## [INSTRUCTIONS TO FOLLOW]
Would you transcribe the lines running from the one that holds "Where should I" to the last line of the records? Leave every picture out.

• • • •

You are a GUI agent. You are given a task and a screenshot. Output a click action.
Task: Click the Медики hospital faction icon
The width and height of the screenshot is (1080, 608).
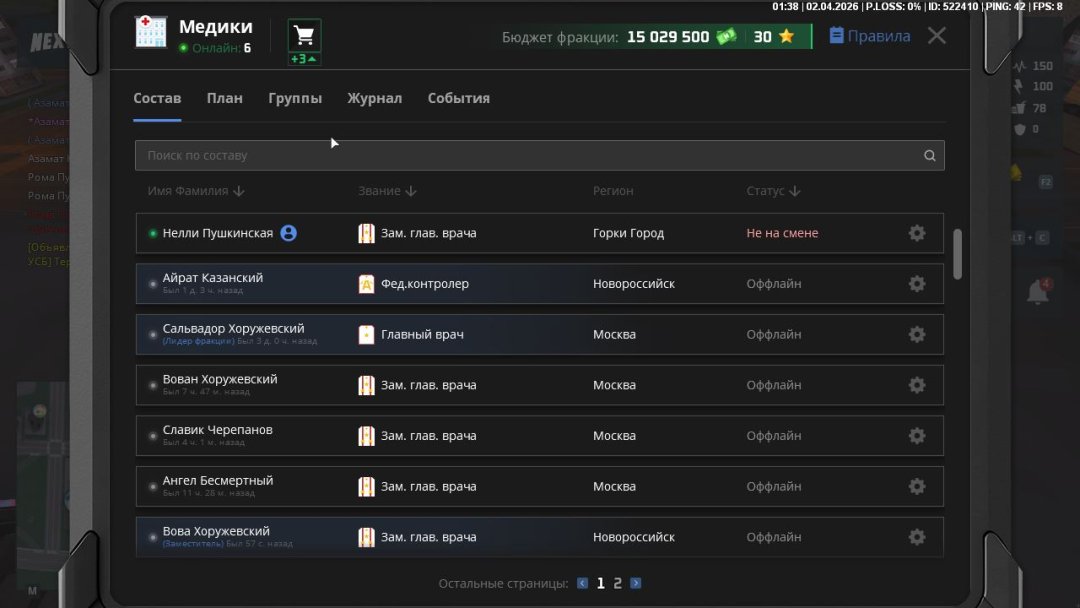tap(151, 33)
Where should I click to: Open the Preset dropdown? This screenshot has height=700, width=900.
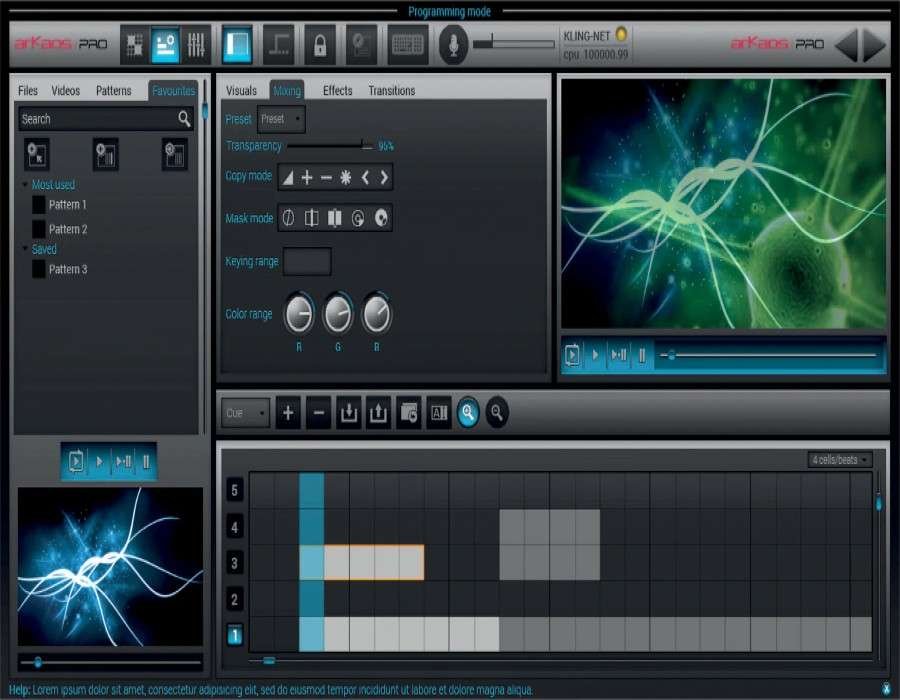pos(281,119)
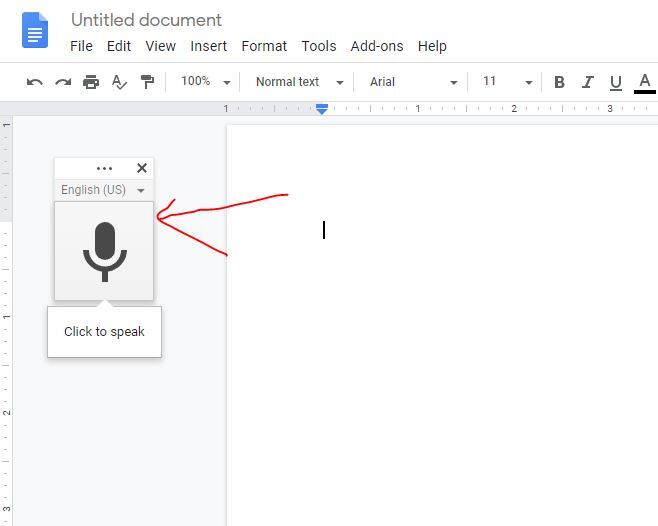This screenshot has width=658, height=526.
Task: Select the paint format roller icon
Action: [x=147, y=82]
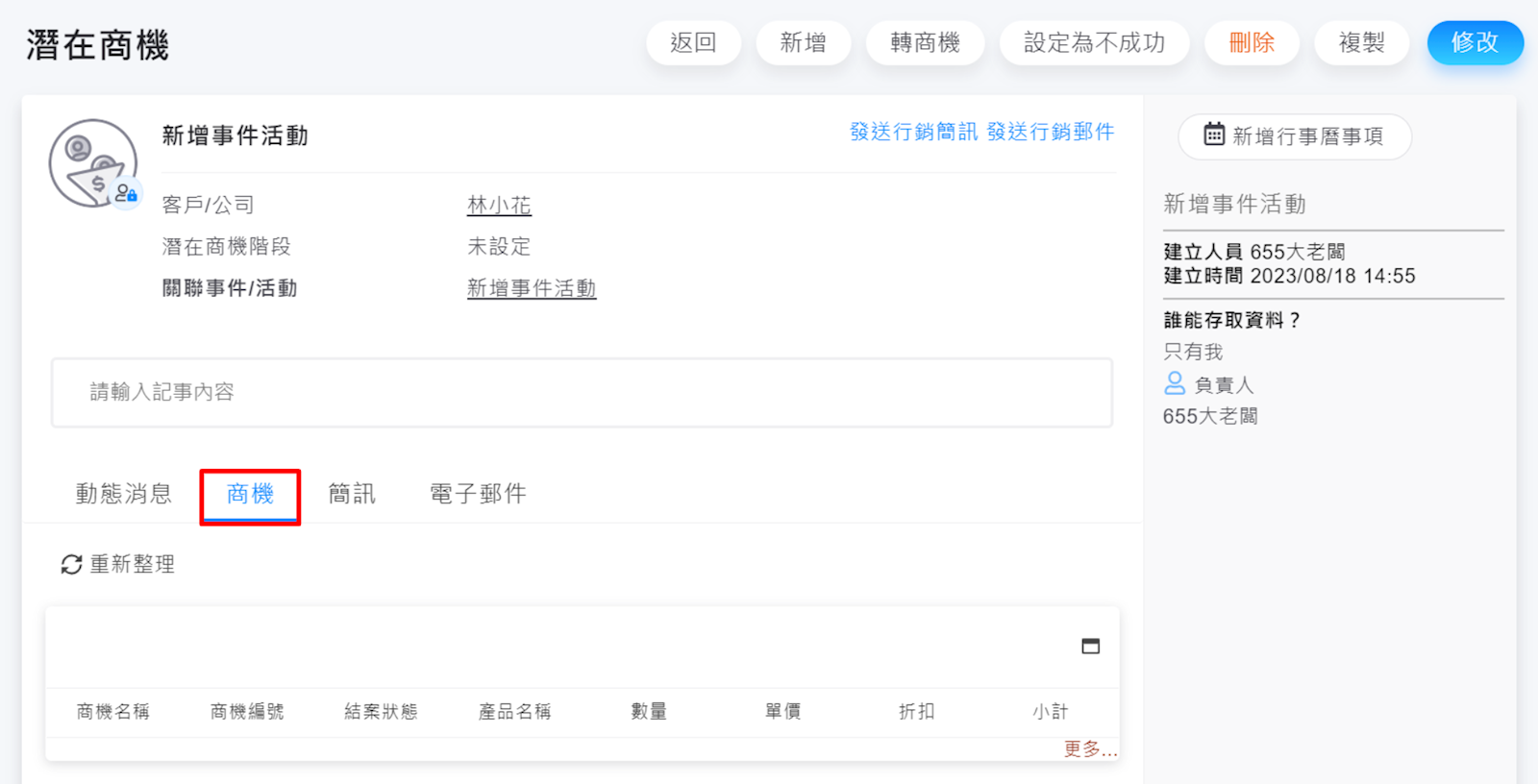Image resolution: width=1538 pixels, height=784 pixels.
Task: Click the refresh icon beside 重新整理
Action: click(x=71, y=565)
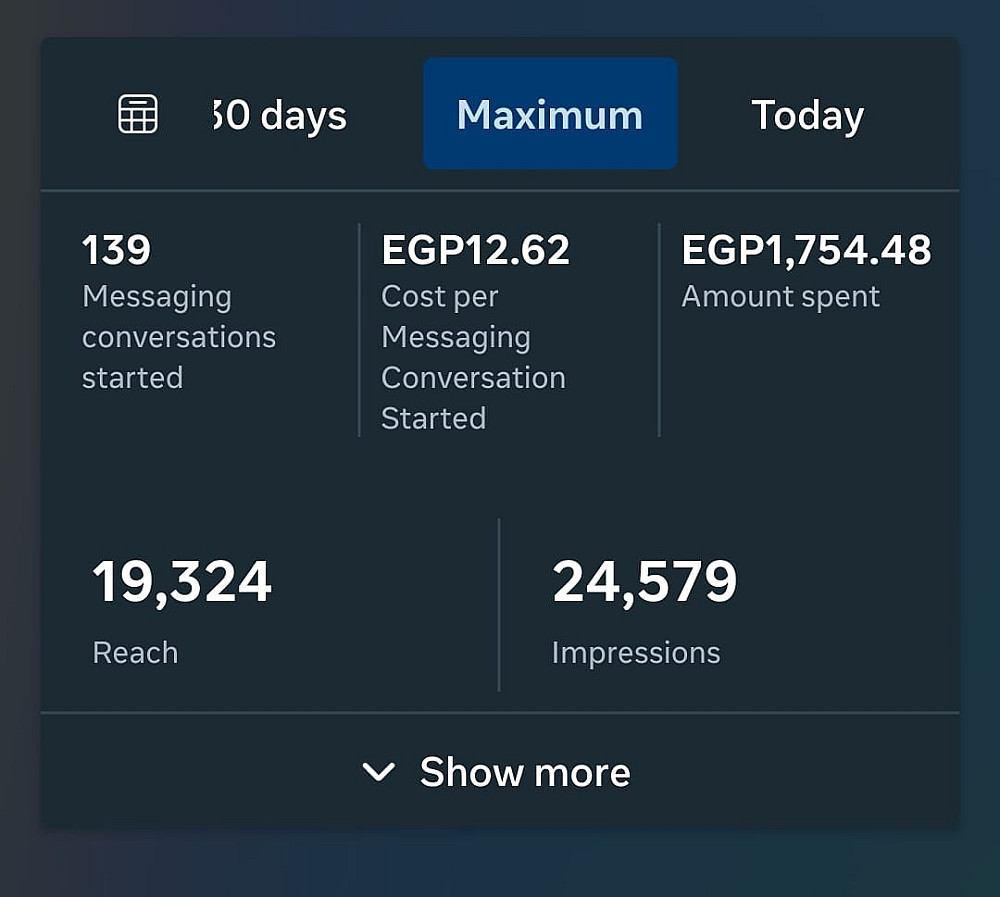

• • • •

## [ANSWER TO THE EXERCISE]
Where should I click to: Open the Preset dropdown? This screenshot has height=700, width=900.
pos(281,119)
This screenshot has width=658, height=526.
Task: Select the paint format roller icon
Action: [x=147, y=82]
Image resolution: width=1538 pixels, height=784 pixels.
Task: Click the refresh icon beside 重新整理
Action: click(x=71, y=565)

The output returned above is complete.